··· Input records ···

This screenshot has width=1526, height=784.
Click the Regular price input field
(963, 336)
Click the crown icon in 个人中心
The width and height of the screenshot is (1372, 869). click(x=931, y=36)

···

> **What the task requires**
Would you please return all of the data exactly?

> **Your solution**
This screenshot has width=1526, height=784.
Click the Regular price input field
(963, 336)
Click the crown icon in 个人中心
The width and height of the screenshot is (1372, 869). click(x=931, y=36)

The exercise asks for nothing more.